This notion of mobility is central to his most recent photography project, "Lewis and Clark Revisited: A Trail in Modern Day." Visually documenting the trip of the two continent-crossing explorers that took place more than 200 years ago, the project is currently at the Jefferson National Expansion Memorial in St. Louis.

MacGregor, professor emeritus of photography at Cal State East Bay, repeated the trip of Lewis and Clark in bits and pieces. His goal was to capture through film the nature of westward migration.

The artist, who grew up in the isolated western Wisconsin town of LaCrosse, says his trek to Berkeley in 1966 inspired his work, which aims to connect past travel to today's-something he says can be as much of an adventure as that of Lewis and Clark.

"We're frolicking in partially dangerous environs," MacGregor says. "If your car breaks down in the desert you can walk maybe four miles before you die of dehydration."

MacGregor arrived in Berkeley to work at the Lawrence Livermore National Laboratory after earning a master's degree in physics from the South Dakota School of Mines and Technology. Initially his work focused on X-rays, but after four years he was asked to participate in hydrogen bomb testing. At that point, he decided to leave the profession and join an art school at San Francisco State University.

"It was a hard decision to leave science. I was 23 and had a secure job and 10 papers published in astrophysics," says MacGregor. By then, he had joined the Students for a Democratic Society, a radical student organization of the 1960s. "The problem was, (science) wasn't something I had a passion for."

Upon leaving the lab, MacGregor began experimenting with different projects, including an unpublished one in which he filmed pipe bomb explosions.

He eventually was hired to photograph trails of western expansion. An exhibit on the Overland Trail is currently on display at the Santa Cruz Museum of Art and History.

Exposure attracted the attention of the National Park Service, who contracted him for the current exhibit. Although it is not the first of its kind, it is unique in its vision and presentation, MacGregor says.

Traditionally, he says, photographers have tried to capture the environment as a pristine wilderness as it was when Lewis and Clark made the journey.

"I'm trying to revisit history and to examine how we cover up our own past," MacGregor says. "We've dammed up rivers, planted potato patches and put in roads. Every photo conveys that people are there or have been there, and that's on purpose."

Images of MacGregor's project have also been compiled and published in a book, titled "Lewis and Clark Revisited: A Photographer's Trail."

Each of his photos depicts a location from the journey alongside a description of that place from Lewis and Clark's diary.
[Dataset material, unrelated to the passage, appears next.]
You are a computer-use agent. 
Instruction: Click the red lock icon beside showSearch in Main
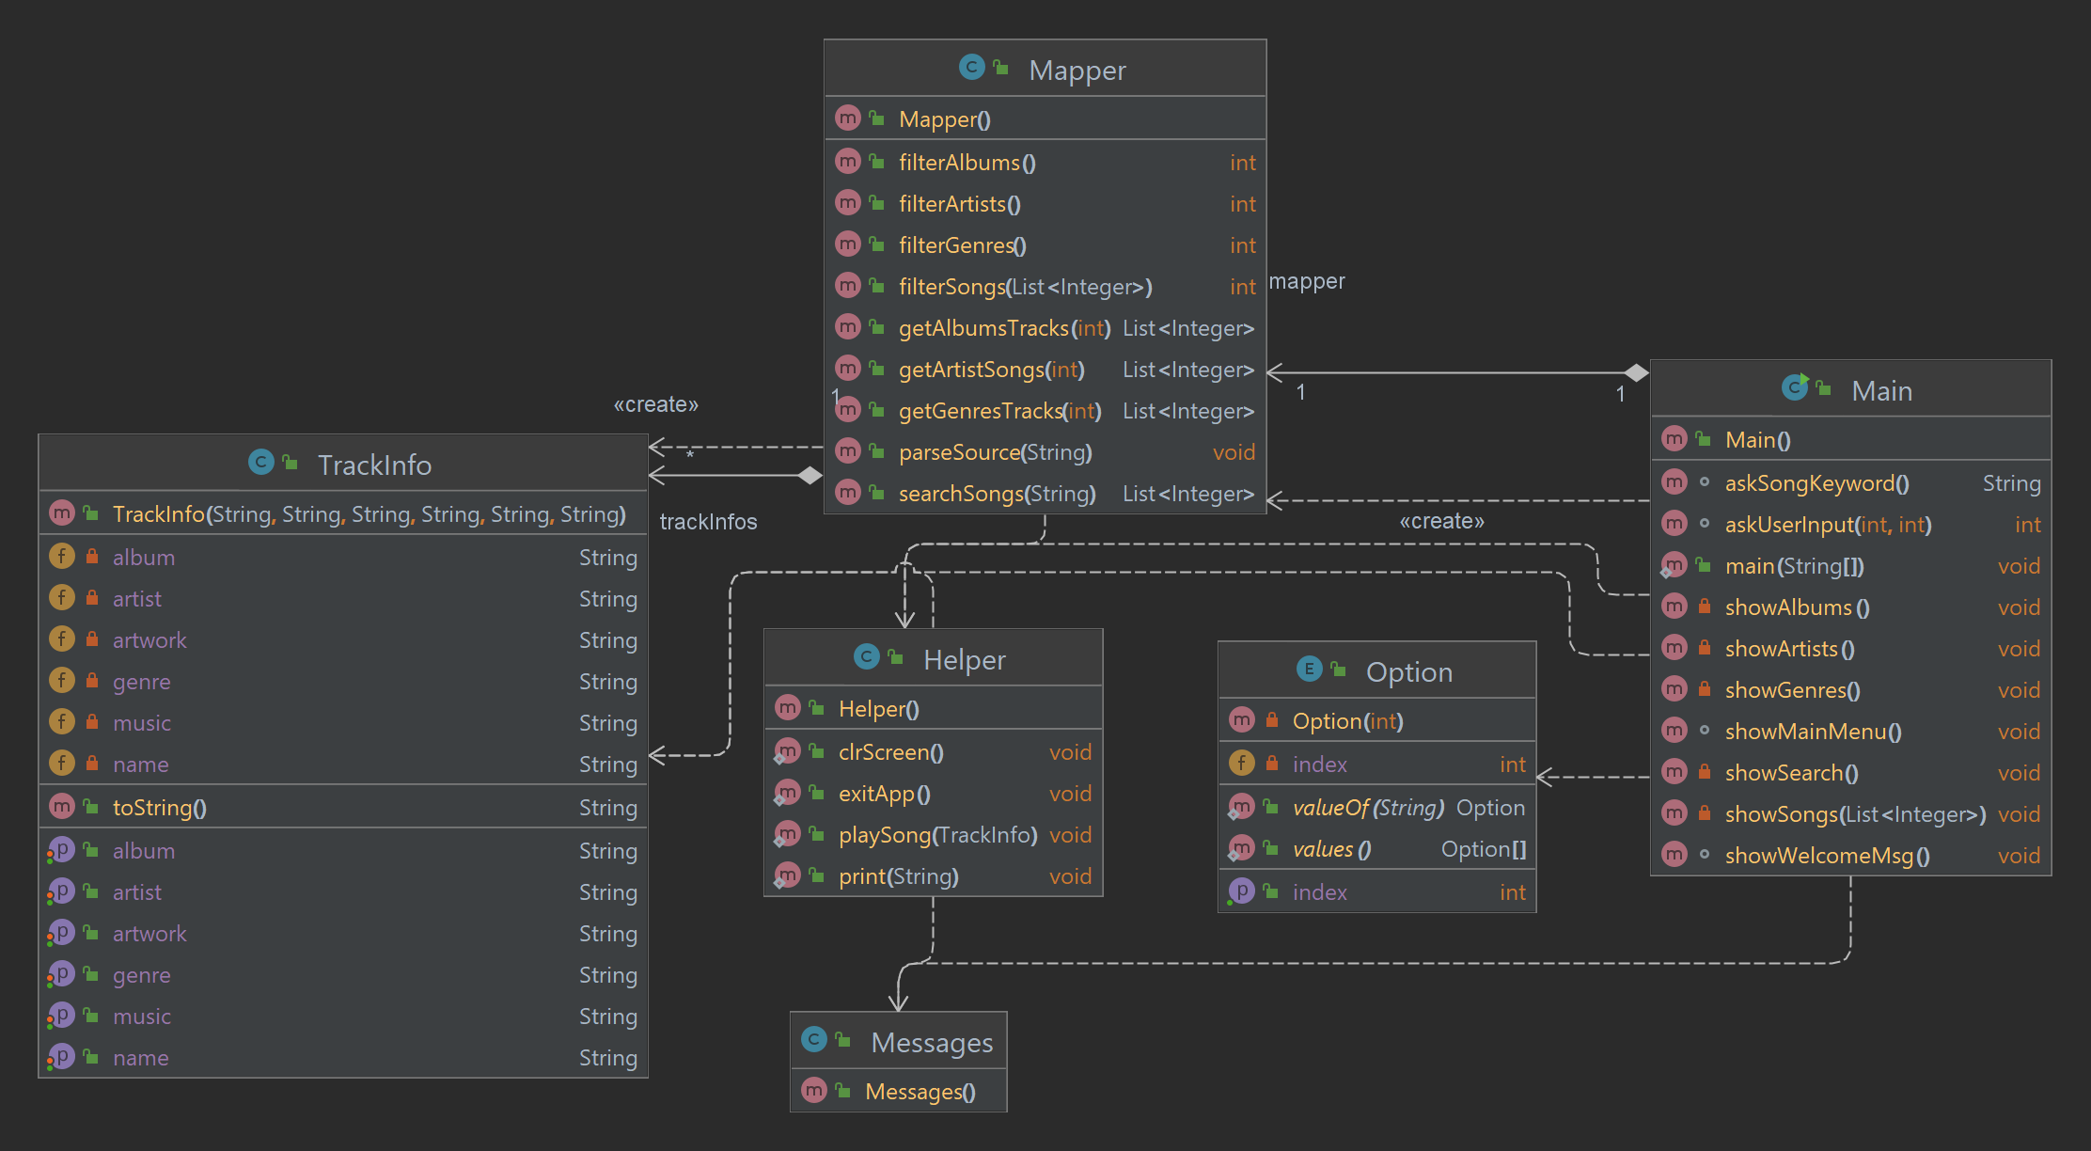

For example, a description of the meat consumed at a particular location is juxtaposed with an image of roadkill. In doing this, MacGregor says he is hoping to strike a chord with the photography community.

"It's insightful photography," says Ken Light, adjunct professor and director of the Center of Photography at UC Berkeley's Graduate School of Journalism. "He puts contemporary issues in a historical context, and that's very important."